(Beginning of DATA)

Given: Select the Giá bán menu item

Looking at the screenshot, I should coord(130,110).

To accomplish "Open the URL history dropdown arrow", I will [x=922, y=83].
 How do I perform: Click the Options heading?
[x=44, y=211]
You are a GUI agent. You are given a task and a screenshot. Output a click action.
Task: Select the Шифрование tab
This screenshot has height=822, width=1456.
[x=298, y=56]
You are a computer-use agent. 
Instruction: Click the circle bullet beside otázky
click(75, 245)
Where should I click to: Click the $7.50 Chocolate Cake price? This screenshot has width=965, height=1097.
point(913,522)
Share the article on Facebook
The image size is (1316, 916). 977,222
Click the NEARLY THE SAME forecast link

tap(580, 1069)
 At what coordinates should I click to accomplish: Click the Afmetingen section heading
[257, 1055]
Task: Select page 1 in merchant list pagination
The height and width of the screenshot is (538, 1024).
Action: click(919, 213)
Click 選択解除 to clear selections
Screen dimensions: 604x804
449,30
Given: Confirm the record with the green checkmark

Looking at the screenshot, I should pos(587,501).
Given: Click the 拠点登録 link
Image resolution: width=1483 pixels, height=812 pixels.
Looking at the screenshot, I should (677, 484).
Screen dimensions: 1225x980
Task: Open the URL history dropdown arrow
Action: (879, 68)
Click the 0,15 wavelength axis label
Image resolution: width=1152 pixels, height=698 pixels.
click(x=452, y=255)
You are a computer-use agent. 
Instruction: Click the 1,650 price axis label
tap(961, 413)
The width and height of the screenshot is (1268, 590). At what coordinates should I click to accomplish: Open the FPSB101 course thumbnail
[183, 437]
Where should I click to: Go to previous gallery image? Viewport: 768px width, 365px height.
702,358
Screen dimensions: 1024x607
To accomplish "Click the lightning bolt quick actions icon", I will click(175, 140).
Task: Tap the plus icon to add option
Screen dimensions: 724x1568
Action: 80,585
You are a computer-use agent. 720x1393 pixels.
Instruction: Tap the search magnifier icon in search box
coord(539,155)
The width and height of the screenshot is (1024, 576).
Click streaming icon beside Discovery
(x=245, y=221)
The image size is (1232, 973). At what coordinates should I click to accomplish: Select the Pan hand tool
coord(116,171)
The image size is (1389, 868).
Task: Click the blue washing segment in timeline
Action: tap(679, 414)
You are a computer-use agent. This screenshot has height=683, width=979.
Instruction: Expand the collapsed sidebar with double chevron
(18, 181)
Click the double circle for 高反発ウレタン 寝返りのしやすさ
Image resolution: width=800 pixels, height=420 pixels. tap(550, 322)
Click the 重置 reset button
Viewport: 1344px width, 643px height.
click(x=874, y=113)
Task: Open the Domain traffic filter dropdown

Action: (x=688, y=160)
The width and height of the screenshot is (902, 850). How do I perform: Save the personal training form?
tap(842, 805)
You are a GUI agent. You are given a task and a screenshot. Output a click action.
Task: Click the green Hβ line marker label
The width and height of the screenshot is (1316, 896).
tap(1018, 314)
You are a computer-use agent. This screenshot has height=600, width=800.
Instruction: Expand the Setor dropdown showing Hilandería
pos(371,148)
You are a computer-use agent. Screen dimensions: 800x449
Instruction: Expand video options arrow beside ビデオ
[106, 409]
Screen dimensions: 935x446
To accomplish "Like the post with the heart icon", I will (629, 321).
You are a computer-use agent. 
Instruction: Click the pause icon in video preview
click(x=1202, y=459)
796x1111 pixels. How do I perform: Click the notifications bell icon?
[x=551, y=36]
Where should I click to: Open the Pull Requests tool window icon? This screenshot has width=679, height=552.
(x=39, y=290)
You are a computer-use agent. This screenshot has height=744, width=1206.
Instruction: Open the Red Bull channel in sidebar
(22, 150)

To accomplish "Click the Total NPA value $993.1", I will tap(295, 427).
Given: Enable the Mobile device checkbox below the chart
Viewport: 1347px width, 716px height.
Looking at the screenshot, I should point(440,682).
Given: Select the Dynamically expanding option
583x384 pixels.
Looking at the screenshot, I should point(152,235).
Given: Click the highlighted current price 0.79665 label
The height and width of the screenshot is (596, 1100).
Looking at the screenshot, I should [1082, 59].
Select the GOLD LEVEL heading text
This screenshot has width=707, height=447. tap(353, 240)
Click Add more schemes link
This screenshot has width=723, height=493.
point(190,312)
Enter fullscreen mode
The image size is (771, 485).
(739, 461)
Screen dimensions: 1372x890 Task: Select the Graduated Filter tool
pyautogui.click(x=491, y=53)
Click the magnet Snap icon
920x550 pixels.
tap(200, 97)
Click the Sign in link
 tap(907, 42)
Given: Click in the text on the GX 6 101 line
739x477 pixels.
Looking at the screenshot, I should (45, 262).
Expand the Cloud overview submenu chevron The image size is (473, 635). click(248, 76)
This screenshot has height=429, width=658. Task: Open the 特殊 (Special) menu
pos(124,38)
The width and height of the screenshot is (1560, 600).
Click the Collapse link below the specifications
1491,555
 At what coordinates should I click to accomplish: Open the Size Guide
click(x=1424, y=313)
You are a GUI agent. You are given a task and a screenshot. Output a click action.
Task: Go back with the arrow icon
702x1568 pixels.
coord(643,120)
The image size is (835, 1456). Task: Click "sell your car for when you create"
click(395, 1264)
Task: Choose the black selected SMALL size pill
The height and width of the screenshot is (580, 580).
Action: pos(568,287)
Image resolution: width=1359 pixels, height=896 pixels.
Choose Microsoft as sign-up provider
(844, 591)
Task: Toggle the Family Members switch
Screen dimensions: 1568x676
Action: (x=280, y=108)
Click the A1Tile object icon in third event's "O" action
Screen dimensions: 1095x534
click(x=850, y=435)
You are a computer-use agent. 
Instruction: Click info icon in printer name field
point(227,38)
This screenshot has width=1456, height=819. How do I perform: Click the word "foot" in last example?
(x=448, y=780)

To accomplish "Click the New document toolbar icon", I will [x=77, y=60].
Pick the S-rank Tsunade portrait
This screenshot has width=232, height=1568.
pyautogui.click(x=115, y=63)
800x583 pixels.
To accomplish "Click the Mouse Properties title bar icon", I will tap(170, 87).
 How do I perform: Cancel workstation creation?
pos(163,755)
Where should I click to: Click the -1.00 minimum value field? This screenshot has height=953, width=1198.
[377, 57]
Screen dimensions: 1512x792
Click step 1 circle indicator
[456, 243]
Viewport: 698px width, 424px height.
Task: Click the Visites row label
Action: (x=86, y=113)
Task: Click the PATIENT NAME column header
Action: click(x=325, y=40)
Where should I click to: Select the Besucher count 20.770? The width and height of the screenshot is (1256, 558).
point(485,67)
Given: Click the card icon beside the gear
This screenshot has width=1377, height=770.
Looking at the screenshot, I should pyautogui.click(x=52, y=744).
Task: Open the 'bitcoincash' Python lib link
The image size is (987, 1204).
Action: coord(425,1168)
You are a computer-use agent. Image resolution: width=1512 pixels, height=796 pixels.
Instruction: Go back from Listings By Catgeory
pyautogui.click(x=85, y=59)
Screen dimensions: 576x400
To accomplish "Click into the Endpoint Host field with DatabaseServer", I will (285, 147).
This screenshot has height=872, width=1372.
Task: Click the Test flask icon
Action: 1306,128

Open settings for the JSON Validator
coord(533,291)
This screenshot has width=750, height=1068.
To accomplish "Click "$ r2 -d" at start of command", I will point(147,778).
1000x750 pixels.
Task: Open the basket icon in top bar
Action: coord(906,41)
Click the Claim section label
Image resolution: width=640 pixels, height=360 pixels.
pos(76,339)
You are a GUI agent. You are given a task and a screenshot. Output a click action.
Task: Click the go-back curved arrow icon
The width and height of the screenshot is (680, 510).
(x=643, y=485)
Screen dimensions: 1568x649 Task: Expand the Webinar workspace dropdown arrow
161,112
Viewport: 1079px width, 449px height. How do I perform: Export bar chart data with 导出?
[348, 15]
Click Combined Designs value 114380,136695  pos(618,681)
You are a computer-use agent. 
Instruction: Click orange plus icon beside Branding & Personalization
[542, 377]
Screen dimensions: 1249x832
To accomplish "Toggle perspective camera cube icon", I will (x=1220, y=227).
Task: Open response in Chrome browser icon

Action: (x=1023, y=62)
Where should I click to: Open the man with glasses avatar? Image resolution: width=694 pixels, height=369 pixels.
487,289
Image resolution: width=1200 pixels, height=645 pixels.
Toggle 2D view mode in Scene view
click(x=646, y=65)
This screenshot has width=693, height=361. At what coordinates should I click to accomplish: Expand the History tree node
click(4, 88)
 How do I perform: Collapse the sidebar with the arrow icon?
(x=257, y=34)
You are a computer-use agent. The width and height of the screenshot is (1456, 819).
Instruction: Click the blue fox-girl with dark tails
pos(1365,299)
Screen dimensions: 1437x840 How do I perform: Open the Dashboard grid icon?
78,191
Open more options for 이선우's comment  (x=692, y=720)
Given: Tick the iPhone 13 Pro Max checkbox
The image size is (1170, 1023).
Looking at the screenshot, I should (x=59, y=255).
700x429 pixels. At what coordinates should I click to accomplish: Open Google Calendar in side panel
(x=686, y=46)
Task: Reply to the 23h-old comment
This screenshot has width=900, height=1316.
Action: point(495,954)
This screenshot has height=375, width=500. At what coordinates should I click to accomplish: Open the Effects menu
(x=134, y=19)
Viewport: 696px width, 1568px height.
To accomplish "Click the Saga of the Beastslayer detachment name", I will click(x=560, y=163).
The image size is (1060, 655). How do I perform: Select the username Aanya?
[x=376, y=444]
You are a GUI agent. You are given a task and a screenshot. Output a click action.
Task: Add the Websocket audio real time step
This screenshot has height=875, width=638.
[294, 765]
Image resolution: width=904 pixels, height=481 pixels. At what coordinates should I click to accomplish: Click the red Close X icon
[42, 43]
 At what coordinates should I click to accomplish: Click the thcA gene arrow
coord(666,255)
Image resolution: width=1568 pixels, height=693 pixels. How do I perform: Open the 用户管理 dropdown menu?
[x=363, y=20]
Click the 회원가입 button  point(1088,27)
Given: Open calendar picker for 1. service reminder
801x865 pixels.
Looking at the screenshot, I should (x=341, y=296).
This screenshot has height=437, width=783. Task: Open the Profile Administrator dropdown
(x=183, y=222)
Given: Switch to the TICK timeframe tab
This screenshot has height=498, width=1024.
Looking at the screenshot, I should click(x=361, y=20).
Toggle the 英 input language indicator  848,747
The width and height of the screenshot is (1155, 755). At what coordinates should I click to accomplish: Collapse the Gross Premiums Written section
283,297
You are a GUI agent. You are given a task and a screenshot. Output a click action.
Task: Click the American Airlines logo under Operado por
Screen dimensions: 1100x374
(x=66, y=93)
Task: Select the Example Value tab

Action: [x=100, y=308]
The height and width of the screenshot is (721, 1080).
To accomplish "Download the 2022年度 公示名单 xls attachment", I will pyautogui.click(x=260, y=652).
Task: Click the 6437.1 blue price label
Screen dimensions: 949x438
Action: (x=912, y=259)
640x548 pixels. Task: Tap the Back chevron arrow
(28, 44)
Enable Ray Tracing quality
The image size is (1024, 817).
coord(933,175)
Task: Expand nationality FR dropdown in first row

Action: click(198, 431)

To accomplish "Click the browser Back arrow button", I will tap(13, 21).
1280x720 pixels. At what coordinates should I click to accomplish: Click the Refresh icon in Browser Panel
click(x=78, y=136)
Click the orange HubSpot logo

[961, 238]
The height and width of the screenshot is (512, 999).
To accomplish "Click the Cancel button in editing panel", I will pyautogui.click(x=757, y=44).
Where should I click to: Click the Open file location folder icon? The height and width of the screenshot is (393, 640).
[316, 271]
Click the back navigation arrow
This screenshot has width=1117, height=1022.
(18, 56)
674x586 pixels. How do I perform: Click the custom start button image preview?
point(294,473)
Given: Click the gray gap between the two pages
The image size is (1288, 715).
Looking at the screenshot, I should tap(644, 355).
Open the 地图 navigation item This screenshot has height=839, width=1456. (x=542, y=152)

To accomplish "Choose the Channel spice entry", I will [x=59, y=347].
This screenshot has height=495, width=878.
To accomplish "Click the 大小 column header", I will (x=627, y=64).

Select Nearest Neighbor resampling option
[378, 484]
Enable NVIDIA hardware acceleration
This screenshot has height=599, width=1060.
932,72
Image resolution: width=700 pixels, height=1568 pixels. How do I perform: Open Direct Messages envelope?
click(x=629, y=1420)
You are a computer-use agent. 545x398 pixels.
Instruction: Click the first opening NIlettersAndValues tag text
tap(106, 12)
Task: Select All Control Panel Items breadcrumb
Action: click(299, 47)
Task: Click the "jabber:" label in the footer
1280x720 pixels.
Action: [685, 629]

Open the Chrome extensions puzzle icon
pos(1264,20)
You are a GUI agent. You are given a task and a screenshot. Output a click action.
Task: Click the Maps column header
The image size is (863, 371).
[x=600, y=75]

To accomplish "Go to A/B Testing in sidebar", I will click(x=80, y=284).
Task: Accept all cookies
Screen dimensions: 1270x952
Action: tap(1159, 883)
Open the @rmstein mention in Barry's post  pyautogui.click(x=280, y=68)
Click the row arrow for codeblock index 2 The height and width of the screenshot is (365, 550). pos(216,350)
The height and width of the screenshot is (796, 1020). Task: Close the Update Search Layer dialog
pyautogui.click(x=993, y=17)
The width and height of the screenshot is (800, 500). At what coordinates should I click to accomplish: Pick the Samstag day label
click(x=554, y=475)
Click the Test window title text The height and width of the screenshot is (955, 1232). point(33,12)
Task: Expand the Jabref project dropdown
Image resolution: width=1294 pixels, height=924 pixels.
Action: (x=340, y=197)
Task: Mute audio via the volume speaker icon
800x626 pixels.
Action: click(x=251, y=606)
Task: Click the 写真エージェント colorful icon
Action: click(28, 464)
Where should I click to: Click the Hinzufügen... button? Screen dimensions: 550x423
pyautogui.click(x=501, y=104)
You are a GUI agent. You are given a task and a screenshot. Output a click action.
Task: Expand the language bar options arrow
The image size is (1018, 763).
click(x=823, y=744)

(End of DATA)

WORK INSTRUCTION: Scan the listing above, and wherever a line holds the word "title", copy it.

ANSWER SPACE:
To accomplish "Click the Mouse Properties title bar icon", I will tap(170, 87).
Click the Test window title text The height and width of the screenshot is (955, 1232). point(33,12)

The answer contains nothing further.